Su sucesor, Juan Pablo I duró muy poco. Se murió al mes. En 1978 tuvimos, pues, tres papas, pues asumiría el polaco Karol Wojtyla, Juan Pablo II, hasta su fallecimiento en 2005. El llamado Papa viajero, luego de un pontificado largo e influyente en la política mundial, padecía de múltiples dolencias físicas y su final, a los 84 años, no fue una sorpresa. La repercusión en la prensa paraguaya fue importante –las redes sociales apenas comenzaban a expandirse– pues había sido el primer Papa en visitar nuestro país y eso le había generado una simpatía local que solo fue superada por la venida de Francisco.
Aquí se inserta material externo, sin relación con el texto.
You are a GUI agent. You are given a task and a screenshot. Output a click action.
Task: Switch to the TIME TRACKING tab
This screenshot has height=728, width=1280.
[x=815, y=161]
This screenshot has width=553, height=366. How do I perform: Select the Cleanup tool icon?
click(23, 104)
Fue sucedido por Benedicto XVI, un teólogo e intelectual de escaso carisma que cuando murió, muy anciano, ya había renunciado al papado años antes, por lo que no hubo interés mediático.
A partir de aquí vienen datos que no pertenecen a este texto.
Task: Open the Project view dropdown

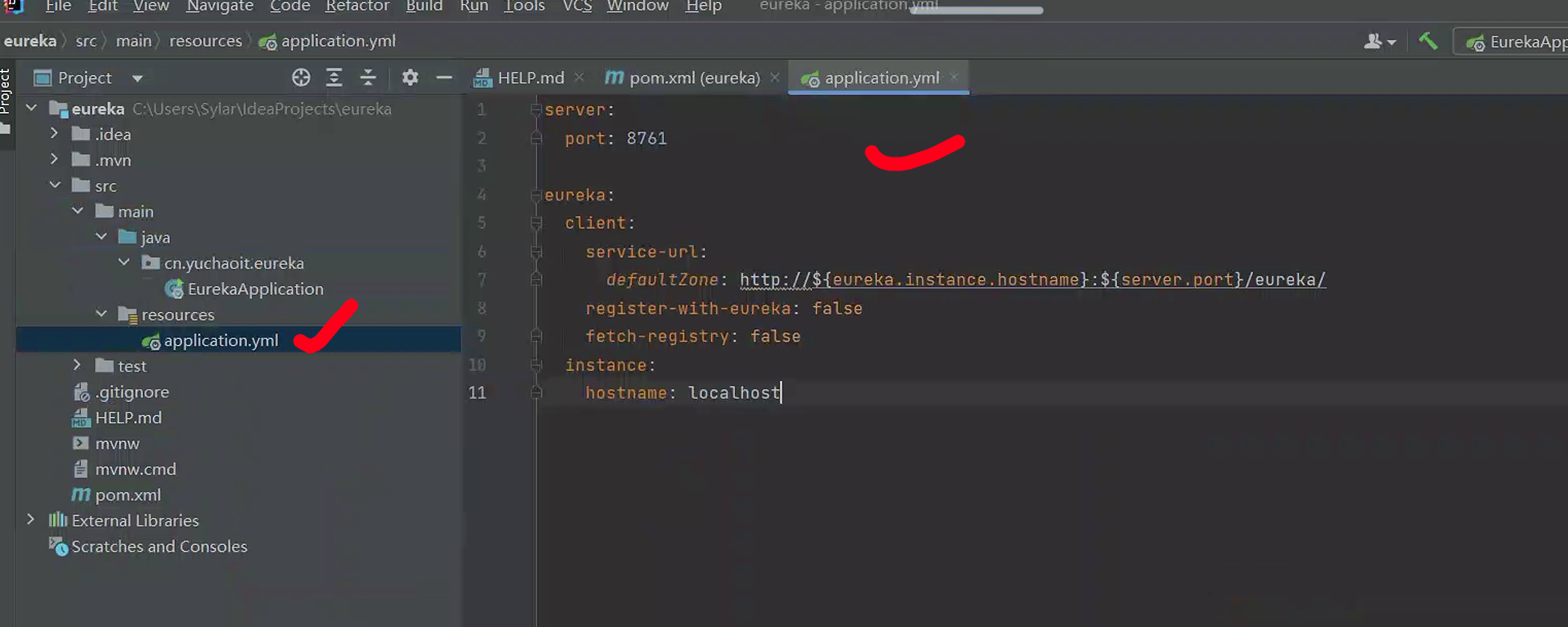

Las pompas fúnebres de Francisco y el fasto de la elección de León XIV son los acontecimientos del Vaticano mejor informados de la historia. Una anécdota que me fuera relatada por mi cuñado, el fallecido periodista Ernesto García, demuestra la importancia de estar bien informado. Un día, contaba, se encontró con la madre de un periodista televisivo –cuyo nombre omitiré– y la felicitó por el ascenso profesional de su hijo, quien había pasado de ser cronista de calle a presentador del noticiero central.
La señora agradeció y explicó: “Gracias a Dios, a él le favoreció mucho la muerte de dos Papas”. Es que, debido a su pasado como seminarista, conocía el significado de los rituales y hábitos papales, como el alba blanca, la estola, la casulla y mitra episcopal, por ejemplo. Era el único periodista que podía explicar en vivo todo eso. Y como hubo dos entierros en un mes –Pablo VI y Juan Pablo I– su rostro en la pantalla se hizo popular y terminó dirigiendo el noticiero. Como ve, hasta la muerte de los Papas puede tener efectos positivos.